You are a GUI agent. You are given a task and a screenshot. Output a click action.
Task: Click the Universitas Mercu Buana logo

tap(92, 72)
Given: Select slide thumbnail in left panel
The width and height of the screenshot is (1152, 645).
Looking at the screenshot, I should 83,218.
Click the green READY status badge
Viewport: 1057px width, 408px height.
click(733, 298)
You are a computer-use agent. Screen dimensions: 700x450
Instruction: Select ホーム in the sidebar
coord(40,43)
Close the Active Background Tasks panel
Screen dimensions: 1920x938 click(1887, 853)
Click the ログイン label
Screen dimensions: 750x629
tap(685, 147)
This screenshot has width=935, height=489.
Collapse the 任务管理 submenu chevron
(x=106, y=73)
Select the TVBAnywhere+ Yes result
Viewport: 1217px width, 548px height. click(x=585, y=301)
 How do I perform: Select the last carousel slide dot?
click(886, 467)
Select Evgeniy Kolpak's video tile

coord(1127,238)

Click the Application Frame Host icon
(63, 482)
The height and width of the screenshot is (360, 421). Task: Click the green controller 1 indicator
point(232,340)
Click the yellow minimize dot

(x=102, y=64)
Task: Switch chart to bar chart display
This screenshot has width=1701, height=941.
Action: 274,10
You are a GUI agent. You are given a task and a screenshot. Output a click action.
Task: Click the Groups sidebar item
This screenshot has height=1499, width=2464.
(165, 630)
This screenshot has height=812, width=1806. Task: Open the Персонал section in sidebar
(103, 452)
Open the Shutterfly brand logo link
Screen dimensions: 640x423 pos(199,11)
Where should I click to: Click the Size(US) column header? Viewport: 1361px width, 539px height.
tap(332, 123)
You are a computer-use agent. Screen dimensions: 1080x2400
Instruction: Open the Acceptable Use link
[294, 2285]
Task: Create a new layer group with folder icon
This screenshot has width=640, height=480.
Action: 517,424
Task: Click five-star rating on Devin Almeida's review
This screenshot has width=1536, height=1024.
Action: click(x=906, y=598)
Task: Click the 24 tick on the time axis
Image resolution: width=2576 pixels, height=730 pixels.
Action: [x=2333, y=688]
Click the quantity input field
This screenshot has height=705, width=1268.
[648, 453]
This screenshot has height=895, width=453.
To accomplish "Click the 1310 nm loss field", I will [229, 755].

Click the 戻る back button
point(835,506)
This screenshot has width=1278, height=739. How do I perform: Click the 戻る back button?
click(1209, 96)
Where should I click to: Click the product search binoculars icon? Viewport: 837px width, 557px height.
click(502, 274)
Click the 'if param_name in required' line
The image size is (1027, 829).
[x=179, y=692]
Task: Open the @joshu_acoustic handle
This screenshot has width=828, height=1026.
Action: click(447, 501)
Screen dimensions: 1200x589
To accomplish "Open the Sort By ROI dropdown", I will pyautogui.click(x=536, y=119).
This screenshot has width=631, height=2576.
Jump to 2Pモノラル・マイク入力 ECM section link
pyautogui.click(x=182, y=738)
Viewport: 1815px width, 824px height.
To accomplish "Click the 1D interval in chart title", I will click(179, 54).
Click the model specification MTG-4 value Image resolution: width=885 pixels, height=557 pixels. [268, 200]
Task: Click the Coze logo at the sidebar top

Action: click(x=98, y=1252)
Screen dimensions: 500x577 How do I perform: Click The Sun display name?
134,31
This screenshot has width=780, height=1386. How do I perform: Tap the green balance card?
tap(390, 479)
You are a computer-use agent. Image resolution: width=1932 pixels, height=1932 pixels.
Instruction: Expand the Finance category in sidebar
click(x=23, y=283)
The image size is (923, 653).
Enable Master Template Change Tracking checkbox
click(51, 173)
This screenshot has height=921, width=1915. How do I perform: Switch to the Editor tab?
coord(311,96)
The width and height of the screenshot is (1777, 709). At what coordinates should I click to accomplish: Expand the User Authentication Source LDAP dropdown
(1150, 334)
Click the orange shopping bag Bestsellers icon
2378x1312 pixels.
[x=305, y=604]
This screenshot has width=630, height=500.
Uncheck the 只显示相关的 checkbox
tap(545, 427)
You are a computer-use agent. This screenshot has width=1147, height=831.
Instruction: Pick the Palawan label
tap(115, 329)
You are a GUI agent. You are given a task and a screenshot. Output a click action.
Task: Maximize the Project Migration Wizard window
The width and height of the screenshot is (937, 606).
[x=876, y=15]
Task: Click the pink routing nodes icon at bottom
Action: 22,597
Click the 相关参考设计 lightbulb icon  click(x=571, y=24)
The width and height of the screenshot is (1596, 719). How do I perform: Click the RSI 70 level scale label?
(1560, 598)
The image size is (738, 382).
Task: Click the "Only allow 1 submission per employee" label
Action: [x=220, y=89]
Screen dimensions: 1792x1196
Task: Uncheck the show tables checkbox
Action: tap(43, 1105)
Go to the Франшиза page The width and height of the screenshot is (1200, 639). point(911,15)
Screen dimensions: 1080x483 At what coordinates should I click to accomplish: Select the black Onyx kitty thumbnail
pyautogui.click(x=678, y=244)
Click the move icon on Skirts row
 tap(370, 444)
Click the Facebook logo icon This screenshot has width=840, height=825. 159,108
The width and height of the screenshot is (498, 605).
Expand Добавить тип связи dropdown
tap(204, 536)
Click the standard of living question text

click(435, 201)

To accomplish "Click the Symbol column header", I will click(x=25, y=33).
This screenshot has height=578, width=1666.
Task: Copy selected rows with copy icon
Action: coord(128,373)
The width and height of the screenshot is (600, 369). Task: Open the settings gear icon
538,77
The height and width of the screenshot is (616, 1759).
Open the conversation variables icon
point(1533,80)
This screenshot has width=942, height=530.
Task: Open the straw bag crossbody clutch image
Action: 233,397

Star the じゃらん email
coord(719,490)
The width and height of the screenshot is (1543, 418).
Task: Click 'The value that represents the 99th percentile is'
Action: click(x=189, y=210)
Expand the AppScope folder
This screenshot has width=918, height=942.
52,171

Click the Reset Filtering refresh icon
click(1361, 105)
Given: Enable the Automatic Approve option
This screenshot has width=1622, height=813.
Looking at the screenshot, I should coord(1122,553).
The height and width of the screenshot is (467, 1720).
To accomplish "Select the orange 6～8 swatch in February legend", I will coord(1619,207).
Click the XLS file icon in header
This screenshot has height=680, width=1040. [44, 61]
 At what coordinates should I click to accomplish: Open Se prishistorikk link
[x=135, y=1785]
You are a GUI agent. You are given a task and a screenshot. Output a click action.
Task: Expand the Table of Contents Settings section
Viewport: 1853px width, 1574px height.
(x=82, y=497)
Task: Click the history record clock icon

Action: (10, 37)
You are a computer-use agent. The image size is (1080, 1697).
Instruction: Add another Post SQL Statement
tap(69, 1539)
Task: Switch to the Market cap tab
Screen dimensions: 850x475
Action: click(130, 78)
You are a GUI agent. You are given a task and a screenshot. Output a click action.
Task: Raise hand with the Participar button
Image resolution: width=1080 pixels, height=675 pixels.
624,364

--

[WORK REQUEST]:
May I have the entries returned exactly, with every line in place?

[RESPONSE TO THIS TASK]:
You are a GUI agent. You are given a task and a screenshot. Output a click action.
Task: Click the Universitas Mercu Buana logo

tap(92, 72)
Given: Select slide thumbnail in left panel
The width and height of the screenshot is (1152, 645).
Looking at the screenshot, I should 83,218.
Click the green READY status badge
Viewport: 1057px width, 408px height.
click(733, 298)
You are a computer-use agent. Screen dimensions: 700x450
Instruction: Select ホーム in the sidebar
coord(40,43)
Close the Active Background Tasks panel
Screen dimensions: 1920x938 click(1887, 853)
Click the ログイン label
Screen dimensions: 750x629
tap(685, 147)
This screenshot has width=935, height=489.
Collapse the 任务管理 submenu chevron
(x=106, y=73)
Select the TVBAnywhere+ Yes result
Viewport: 1217px width, 548px height. click(x=585, y=301)
 How do I perform: Select the last carousel slide dot?
click(886, 467)
Select Evgeniy Kolpak's video tile

coord(1127,238)

Click the Application Frame Host icon
(63, 482)
The height and width of the screenshot is (360, 421). Task: Click the green controller 1 indicator
point(232,340)
Click the yellow minimize dot

(x=102, y=64)
Task: Switch chart to bar chart display
This screenshot has width=1701, height=941.
Action: 274,10
You are a GUI agent. You are given a task and a screenshot. Output a click action.
Task: Click the Groups sidebar item
This screenshot has height=1499, width=2464.
(165, 630)
This screenshot has height=812, width=1806. Task: Open the Персонал section in sidebar
(103, 452)
Open the Shutterfly brand logo link
Screen dimensions: 640x423 pos(199,11)
Where should I click to: Click the Size(US) column header? Viewport: 1361px width, 539px height.
tap(332, 123)
You are a computer-use agent. Screen dimensions: 1080x2400
Instruction: Open the Acceptable Use link
[294, 2285]
Task: Create a new layer group with folder icon
This screenshot has width=640, height=480.
Action: 517,424
Task: Click five-star rating on Devin Almeida's review
This screenshot has width=1536, height=1024.
Action: click(x=906, y=598)
Task: Click the 24 tick on the time axis
Image resolution: width=2576 pixels, height=730 pixels.
Action: [x=2333, y=688]
Click the quantity input field
This screenshot has height=705, width=1268.
[648, 453]
This screenshot has height=895, width=453.
To accomplish "Click the 1310 nm loss field", I will [229, 755].

Click the 戻る back button
point(835,506)
This screenshot has width=1278, height=739. How do I perform: Click the 戻る back button?
click(1209, 96)
Where should I click to: Click the product search binoculars icon? Viewport: 837px width, 557px height.
click(502, 274)
Click the 'if param_name in required' line
The image size is (1027, 829).
[x=179, y=692]
Task: Open the @joshu_acoustic handle
This screenshot has width=828, height=1026.
Action: click(447, 501)
Screen dimensions: 1200x589
To accomplish "Open the Sort By ROI dropdown", I will pyautogui.click(x=536, y=119).
This screenshot has width=631, height=2576.
Jump to 2Pモノラル・マイク入力 ECM section link
pyautogui.click(x=182, y=738)
Viewport: 1815px width, 824px height.
To accomplish "Click the 1D interval in chart title", I will click(179, 54).
Click the model specification MTG-4 value Image resolution: width=885 pixels, height=557 pixels. [268, 200]
Task: Click the Coze logo at the sidebar top

Action: click(x=98, y=1252)
Screen dimensions: 500x577 How do I perform: Click The Sun display name?
134,31
This screenshot has width=780, height=1386. How do I perform: Tap the green balance card?
tap(390, 479)
You are a computer-use agent. Image resolution: width=1932 pixels, height=1932 pixels.
Instruction: Expand the Finance category in sidebar
click(x=23, y=283)
The image size is (923, 653).
Enable Master Template Change Tracking checkbox
click(51, 173)
This screenshot has height=921, width=1915. How do I perform: Switch to the Editor tab?
coord(311,96)
The width and height of the screenshot is (1777, 709). At what coordinates should I click to accomplish: Expand the User Authentication Source LDAP dropdown
(1150, 334)
Click the orange shopping bag Bestsellers icon
2378x1312 pixels.
[x=305, y=604]
This screenshot has width=630, height=500.
Uncheck the 只显示相关的 checkbox
tap(545, 427)
You are a computer-use agent. This screenshot has width=1147, height=831.
Instruction: Pick the Palawan label
tap(115, 329)
You are a GUI agent. You are given a task and a screenshot. Output a click action.
Task: Maximize the Project Migration Wizard window
The width and height of the screenshot is (937, 606).
[x=876, y=15]
Task: Click the pink routing nodes icon at bottom
Action: 22,597
Click the 相关参考设计 lightbulb icon  click(x=571, y=24)
The width and height of the screenshot is (1596, 719). How do I perform: Click the RSI 70 level scale label?
(1560, 598)
The image size is (738, 382).
Task: Click the "Only allow 1 submission per employee" label
Action: [x=220, y=89]
Screen dimensions: 1792x1196
Task: Uncheck the show tables checkbox
Action: tap(43, 1105)
Go to the Франшиза page The width and height of the screenshot is (1200, 639). point(911,15)
Screen dimensions: 1080x483 At what coordinates should I click to accomplish: Select the black Onyx kitty thumbnail
pyautogui.click(x=678, y=244)
Click the move icon on Skirts row
 tap(370, 444)
Click the Facebook logo icon This screenshot has width=840, height=825. 159,108
The width and height of the screenshot is (498, 605).
Expand Добавить тип связи dropdown
tap(204, 536)
Click the standard of living question text

click(435, 201)

To accomplish "Click the Symbol column header", I will click(x=25, y=33).
This screenshot has height=578, width=1666.
Task: Copy selected rows with copy icon
Action: coord(128,373)
The width and height of the screenshot is (600, 369). Task: Open the settings gear icon
538,77
The height and width of the screenshot is (616, 1759).
Open the conversation variables icon
point(1533,80)
This screenshot has width=942, height=530.
Task: Open the straw bag crossbody clutch image
Action: 233,397

Star the じゃらん email
coord(719,490)
The width and height of the screenshot is (1543, 418).
Task: Click 'The value that represents the 99th percentile is'
Action: click(x=189, y=210)
Expand the AppScope folder
This screenshot has width=918, height=942.
52,171

Click the Reset Filtering refresh icon
click(1361, 105)
Given: Enable the Automatic Approve option
This screenshot has width=1622, height=813.
Looking at the screenshot, I should coord(1122,553).
The height and width of the screenshot is (467, 1720).
To accomplish "Select the orange 6～8 swatch in February legend", I will coord(1619,207).
Click the XLS file icon in header
This screenshot has height=680, width=1040. [44, 61]
 At what coordinates should I click to accomplish: Open Se prishistorikk link
[x=135, y=1785]
You are a GUI agent. You are given a task and a screenshot. Output a click action.
Task: Expand the Table of Contents Settings section
Viewport: 1853px width, 1574px height.
(x=82, y=497)
Task: Click the history record clock icon

Action: (10, 37)
You are a computer-use agent. The image size is (1080, 1697).
Instruction: Add another Post SQL Statement
tap(69, 1539)
Task: Switch to the Market cap tab
Screen dimensions: 850x475
Action: click(130, 78)
You are a GUI agent. You are given a task and a screenshot. Output a click action.
Task: Raise hand with the Participar button
Image resolution: width=1080 pixels, height=675 pixels.
624,364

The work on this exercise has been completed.